- Assignment:
Reproduce the entries in full and exactly. Pictures stay out.

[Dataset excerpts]
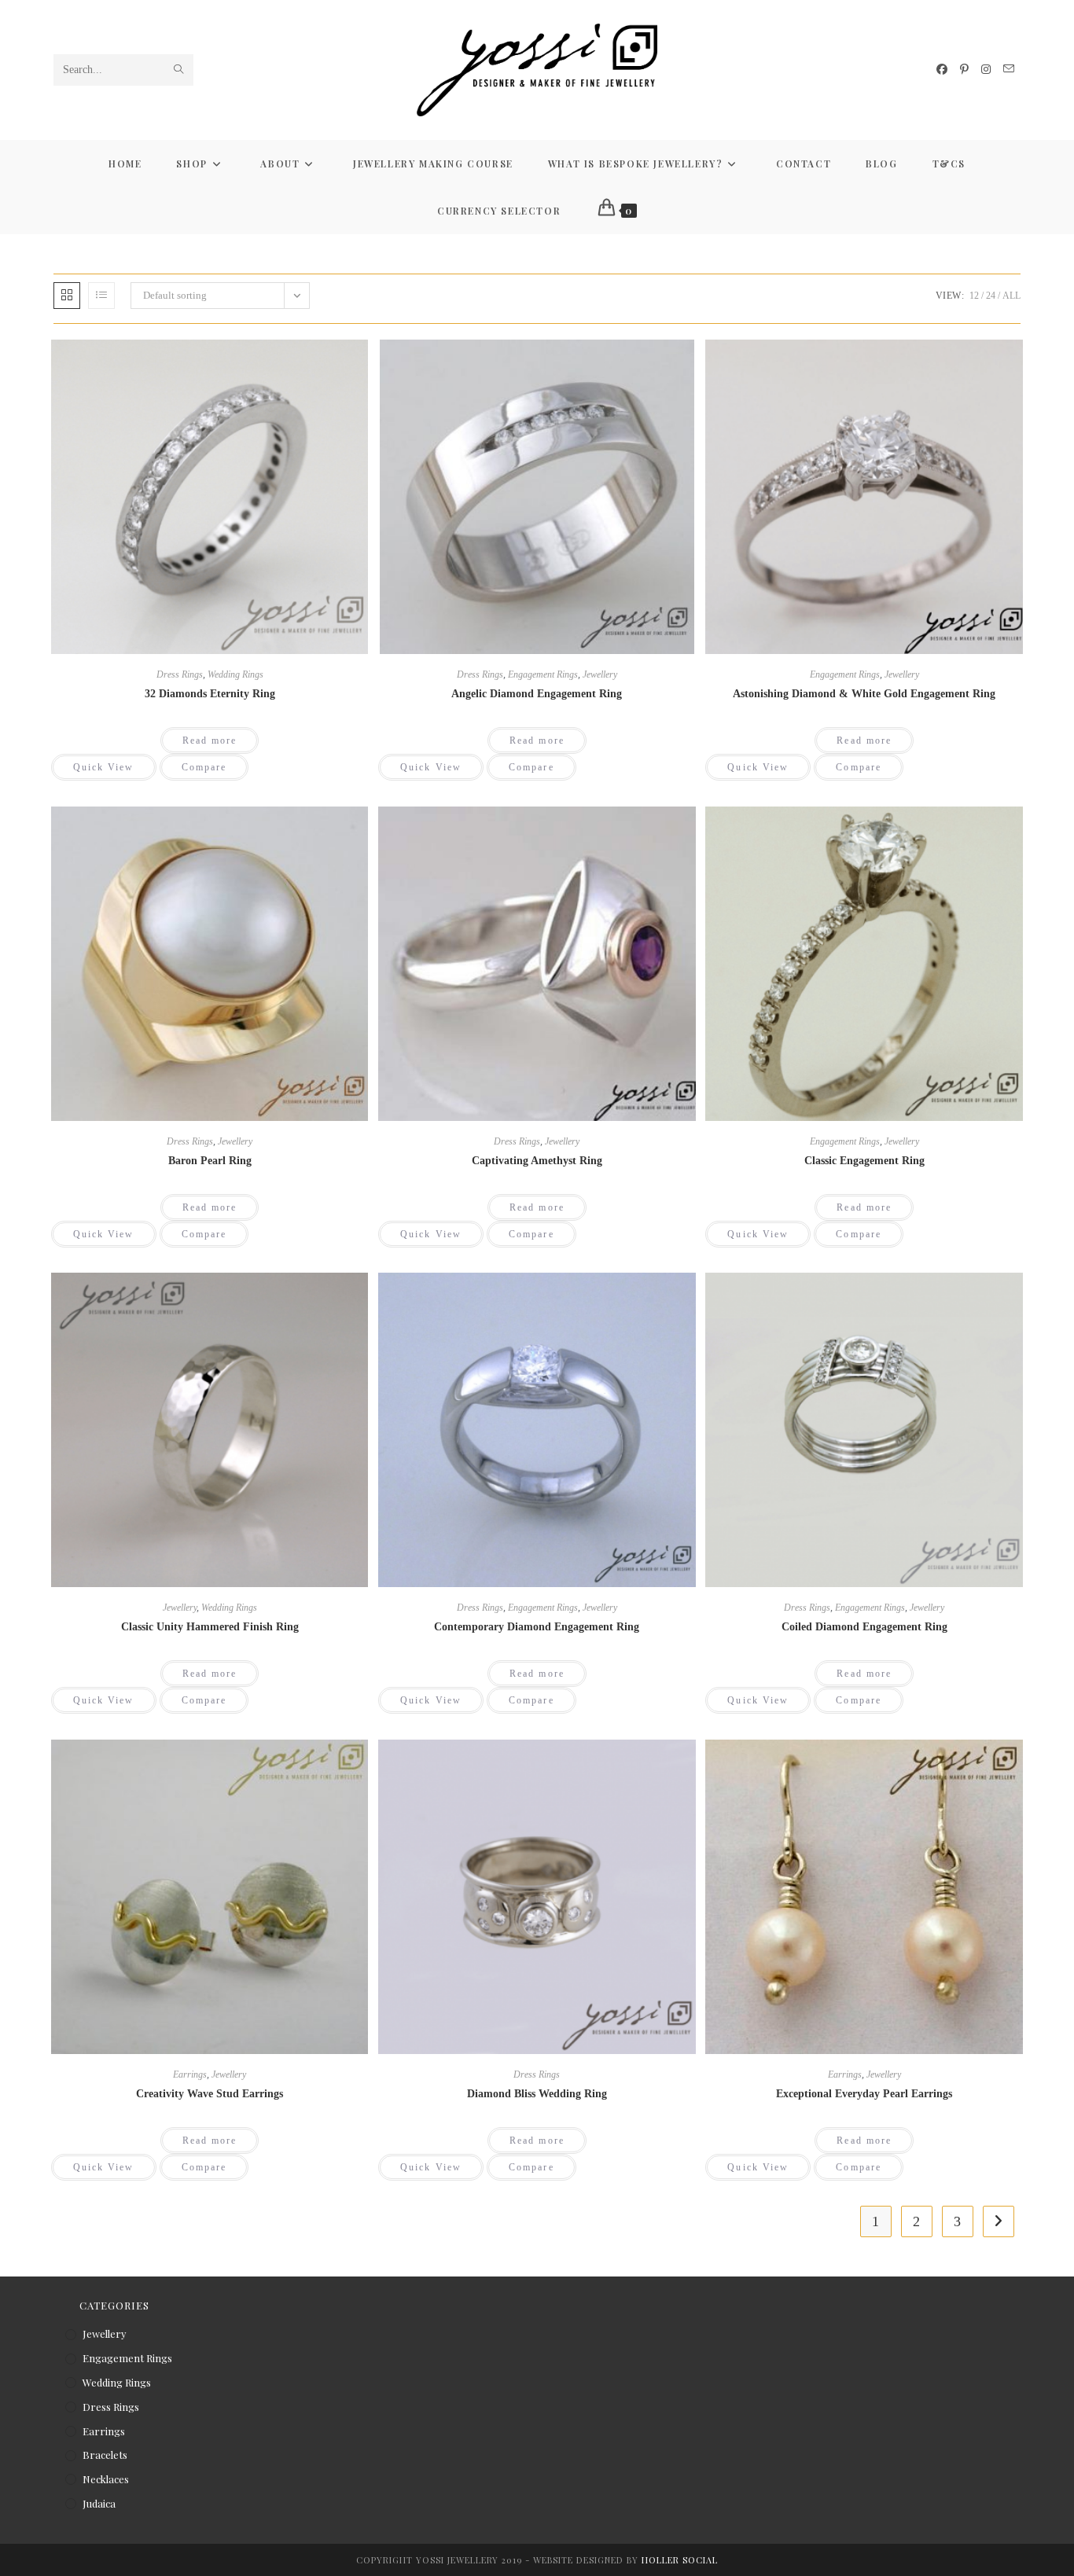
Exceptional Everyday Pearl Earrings (864, 2094)
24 (990, 295)
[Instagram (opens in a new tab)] (986, 69)
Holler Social (680, 2560)
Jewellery (600, 674)
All (1011, 295)
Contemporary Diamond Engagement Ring (536, 1627)
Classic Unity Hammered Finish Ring (210, 1627)
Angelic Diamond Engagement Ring (536, 694)
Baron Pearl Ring (210, 1161)
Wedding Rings (235, 674)
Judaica (99, 2503)
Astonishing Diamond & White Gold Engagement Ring (864, 694)
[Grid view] (66, 295)
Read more (209, 740)
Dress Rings (179, 674)
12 (974, 295)
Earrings (190, 2074)
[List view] (101, 295)
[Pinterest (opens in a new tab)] (964, 69)
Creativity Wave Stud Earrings (209, 2094)
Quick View (103, 767)
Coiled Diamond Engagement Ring (864, 1627)
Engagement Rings (543, 674)
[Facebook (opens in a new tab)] (942, 69)
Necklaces (106, 2479)
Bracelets (105, 2454)
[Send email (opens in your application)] (1009, 69)
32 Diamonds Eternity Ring (210, 694)
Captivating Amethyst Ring (537, 1161)
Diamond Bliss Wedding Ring (537, 2094)
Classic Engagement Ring (864, 1161)
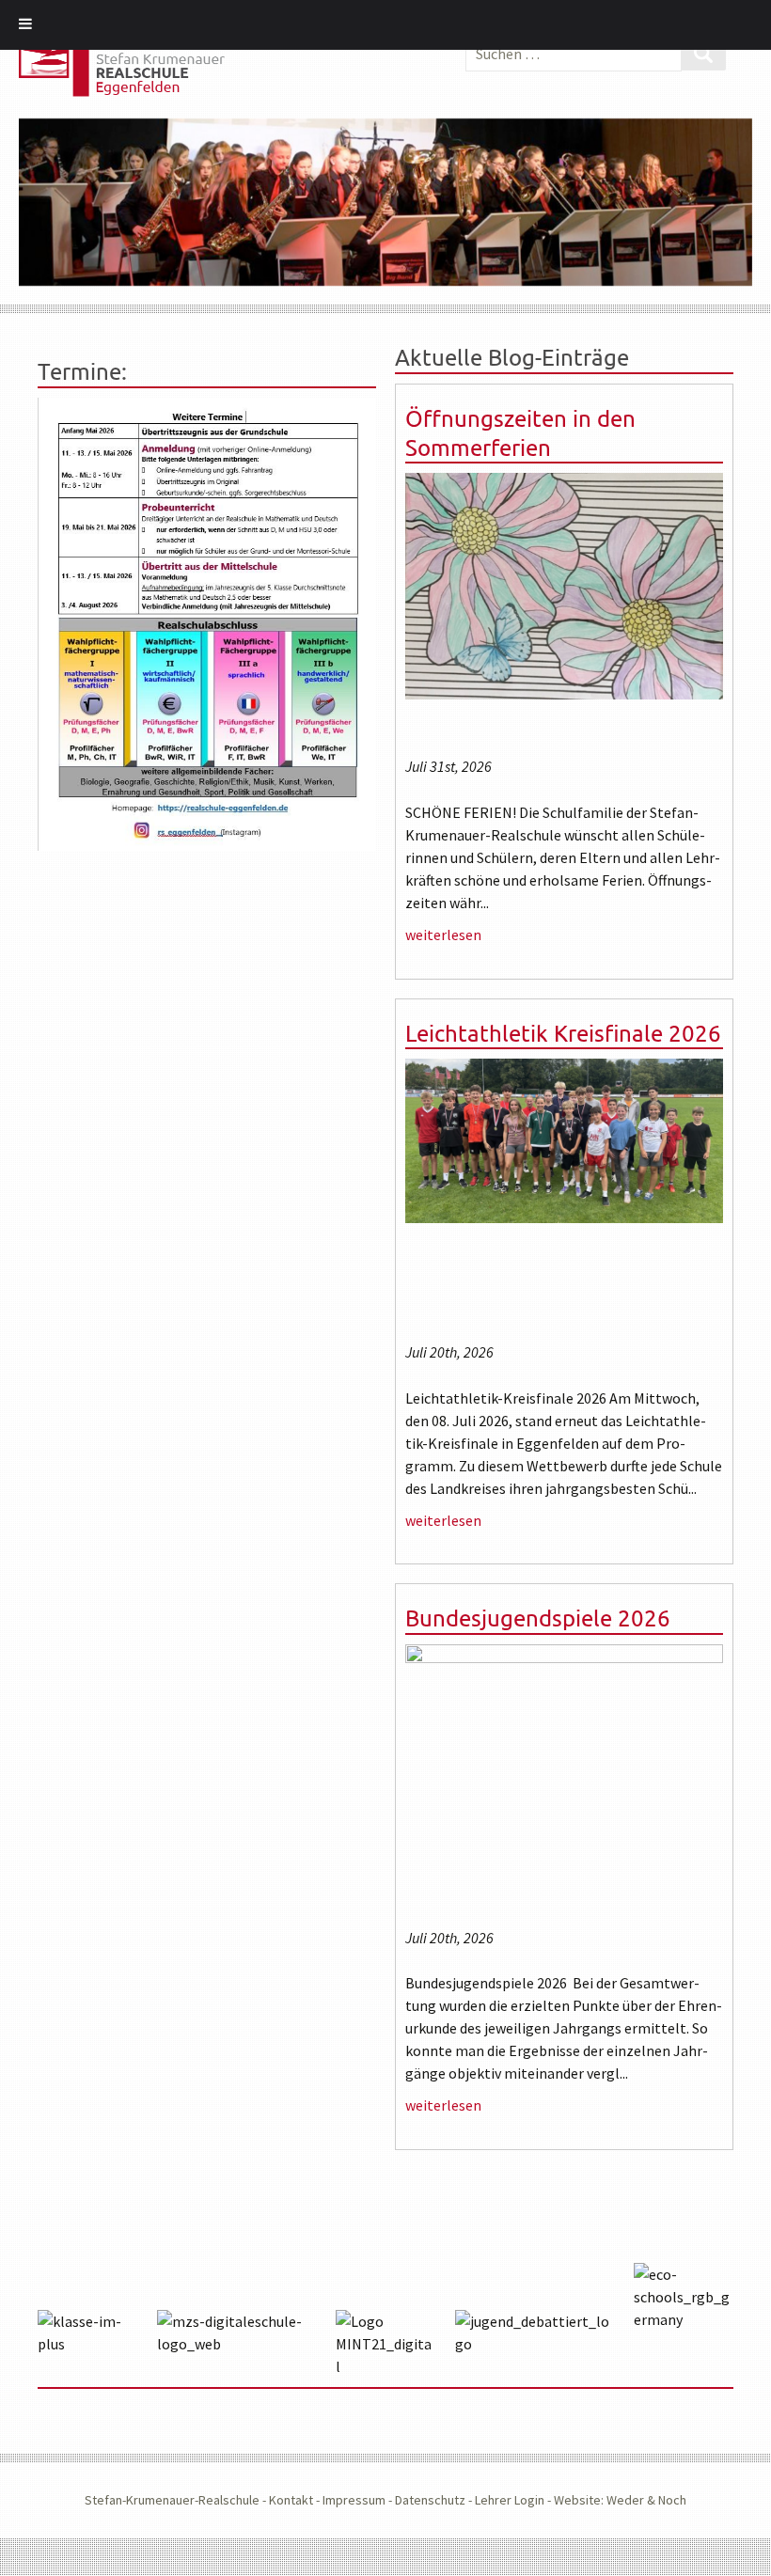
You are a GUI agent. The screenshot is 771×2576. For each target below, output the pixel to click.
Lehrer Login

- Your solution:
Exceptional Everyday Pearl Earrings (864, 2094)
24 (990, 295)
[Instagram (opens in a new tab)] (986, 69)
Holler Social (680, 2560)
Jewellery (600, 674)
All (1011, 295)
Contemporary Diamond Engagement Ring (536, 1627)
Classic Unity Hammered Finish Ring (210, 1627)
Angelic Diamond Engagement Ring (536, 694)
Baron Pearl Ring (210, 1161)
Wedding Rings (235, 674)
Judaica (99, 2503)
Astonishing Diamond & White Gold Engagement Ring (864, 694)
[Grid view] (66, 295)
Read more (209, 740)
Dress Rings (179, 674)
12 (974, 295)
Earrings (190, 2074)
[List view] (101, 295)
[Pinterest (opens in a new tab)] (964, 69)
Creativity Wave Stud Earrings (209, 2094)
Quick View (103, 767)
Coiled Diamond Engagement Ring (864, 1627)
Engagement Rings (543, 674)
[Facebook (opens in a new tab)] (942, 69)
Necklaces (106, 2479)
Bracelets (105, 2454)
[Send email (opens in your application)] (1009, 69)
32 Diamonds Eternity Ring (210, 694)
Captivating Amethyst Ring (537, 1161)
Diamond Bliss Wedding Ring (537, 2094)
Classic Engagement Ring (864, 1161)
You are a GUI agent. The screenshot is 771×2576. For each target below, output the pixel to click.
Lehrer Login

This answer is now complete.